Städtische Galerie in Backnang: Kunst mit Handlauf: Vanessa Henn zeigt „Play Me“

Auch die Arbeiten „Stahlgitter“ und „Parts of the Game“ werden in der Ausstellung zu sehen sein.
Kerstin Müller/Vanessa Henn- Die Galerie Backnang zeigt „Play Me“ mit Skulpturen, Installationen und Fotoarbeiten.
- Eröffnung am Freitag, 11. September, um 20 Uhr im Petrus-Jacobi-Weg 1.
- Vanessa Henn arbeitet mit Stahl, Beton, Porzellan und Handläufen aus Geländern.
- Gezeigt werden neue und ältere Werke, darunter Cyanotypien und Collagen.
- Laufzeit bis 8. November – Eintritt frei, mit erweiterten Öffnungszeiten an Feiertagen.
Die Zusammenfassung wurde durch künstliche Intelligenz erstellt.
Ein Handlauf ist bei Vanessa Henn nicht einfach ein Handlauf. Vertraute Bauteile aus Architektur und Innenausbau werden in ihren Arbeiten aus ihrem gewohnten Zusammenhang gelöst und zu Skulpturen, Objekten und Installationen. Von Freitag, 11. September, an zeigt die Galerie der Stadt Backnang unter dem Titel „Play Me“ einen Querschnitt durch das Werk der in Stuttgart geborenen und heute in Berlin lebenden Bildhauerin.
Zur Eröffnung am Freitag um 20 Uhr im Petrus-Jacobi-Weg 1 sind alle Interessierten eingeladen. Heinz Franke, ehrenamtlicher Stellvertreter des Backnanger Oberbürgermeisters, spricht ein Grußwort. Anschließend führt Galerieleiter Martin Schick in die Ausstellung ein. Das Haus ist an diesem Abend bereits ab 19 Uhr geöffnet.

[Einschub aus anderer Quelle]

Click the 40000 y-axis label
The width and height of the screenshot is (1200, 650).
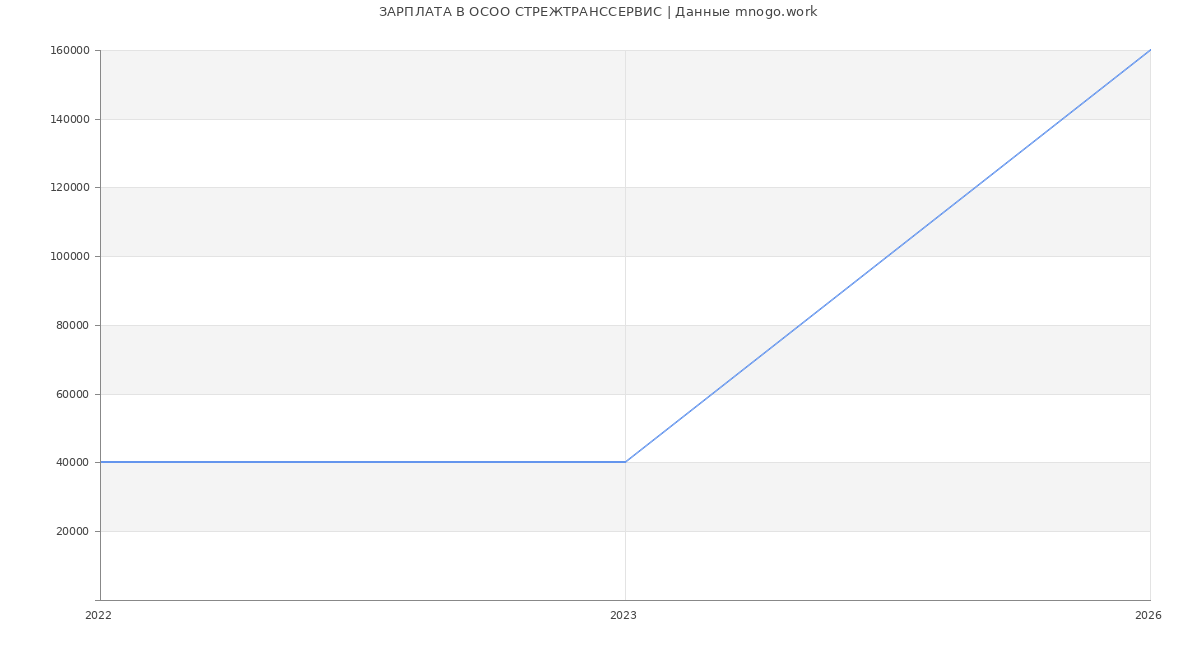pos(75,463)
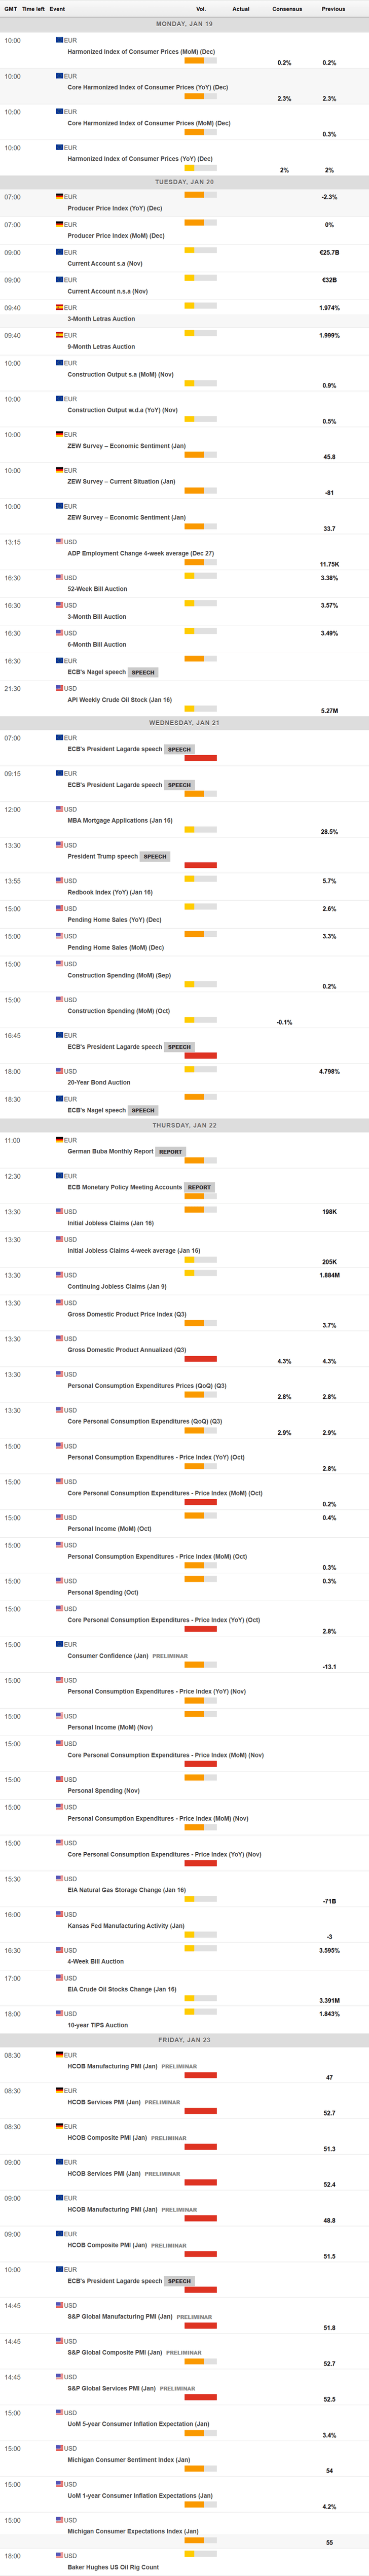Click the GMT column header

tap(12, 8)
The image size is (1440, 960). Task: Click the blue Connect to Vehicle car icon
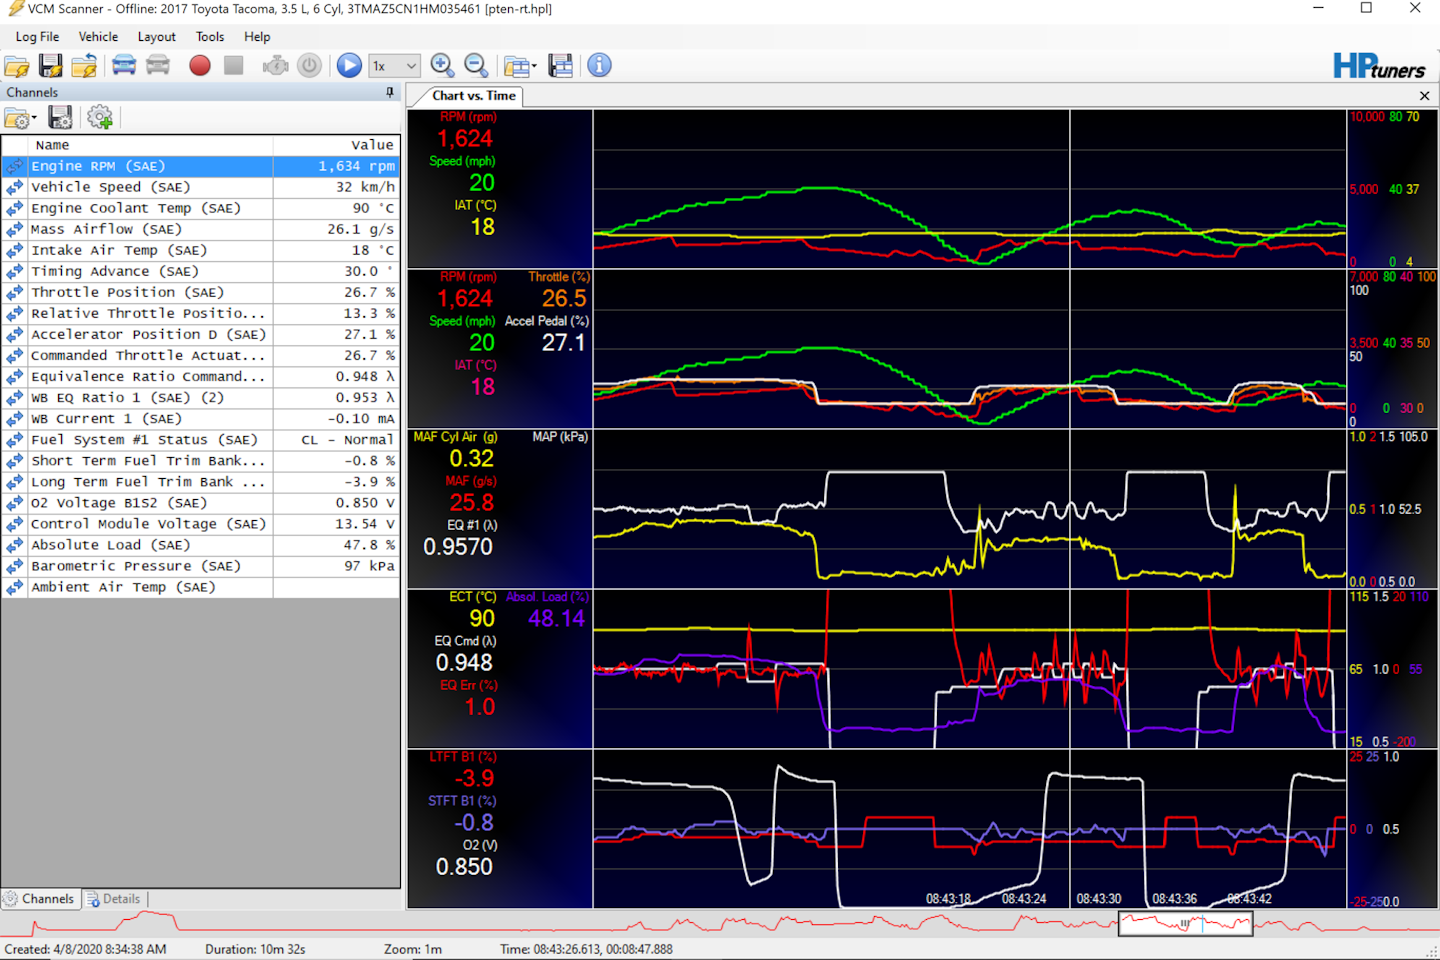pos(124,66)
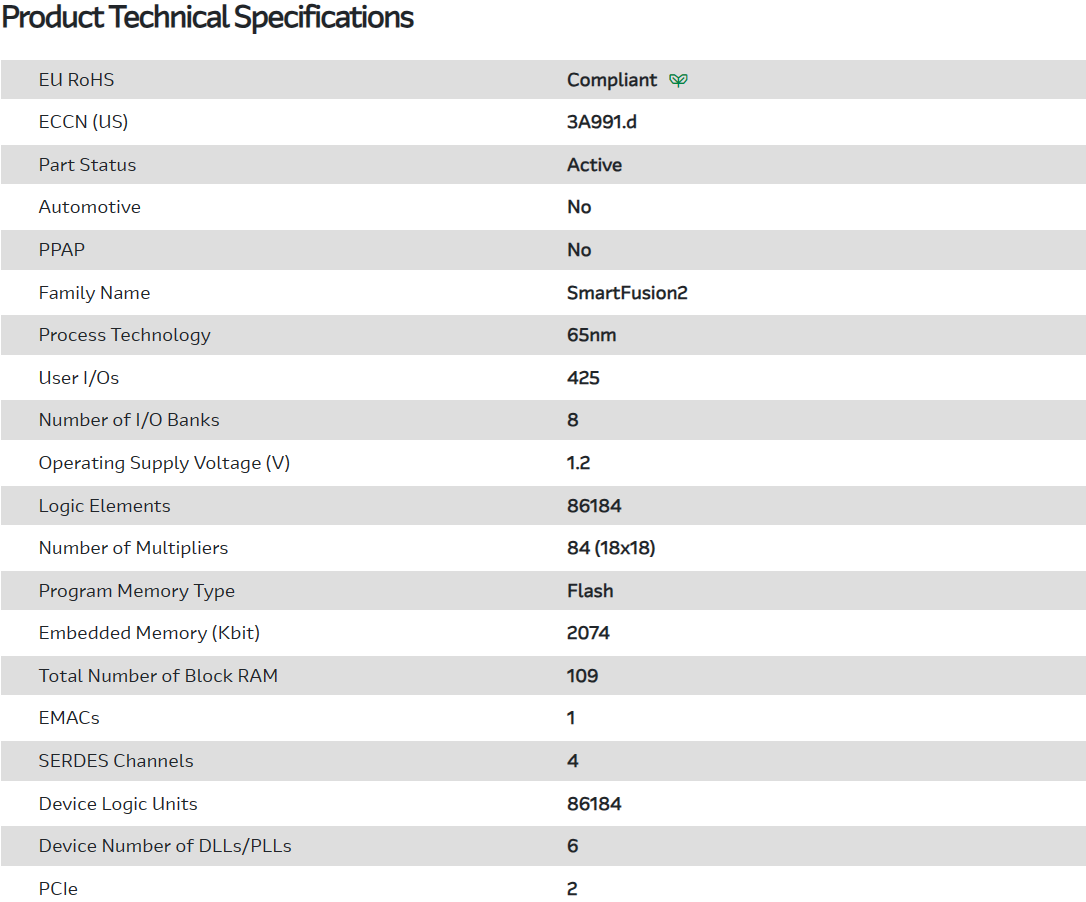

Henn hat in Stuttgart Bildhauerei studiert und ist in der Region vor allem durch ihre Kunstprojekte am Bau und im öffentlichen Raum bekannt geworden. Insbesondere mit ihren Geländer-Skulpturen hat sie sich einen Namen gemacht.
Zwischen Architektur und Skulptur
In Backnang sind Objekte, Skulpturen und Installationen aus unterschiedlichen Materialien zu sehen. Henn arbeitet unter anderem mit Stahl, Eisen, Beton, Stein, Porzellan, Kunststoff und Holz. Häufig kombiniert sie klare Formen und Strukturen mit wiederverwendeten Bauteilen, darunter Handläufe von Treppengeländern. Bezüge zu Architektur, Design und Innenarchitektur sind in ihren Arbeiten immer wieder präsent.
Neben freistehenden Skulpturen zeigt die Ausstellung auch Wandarbeiten, die Dreidimensionales mit bildhafter Gestaltung verbinden. Hinzu kommen Fotoarbeiten, Cyanotypien und Collagen. Zu sehen sind sowohl neue als auch ältere Arbeiten aus unterschiedlichen Werkphasen.
Die Ausstellung läuft bis 8. November. Der Eintritt ist frei. Die Galerie ist dienstags bis freitags von 15.30 bis 18 Uhr, samstags von 11 bis 17 Uhr und sonntags von 14 bis 17 Uhr geöffnet. Am Tag der Deutschen Einheit, 3. Oktober, sowie an Allerheiligen, 1. November, öffnet sie jeweils von 14 bis 17 Uhr.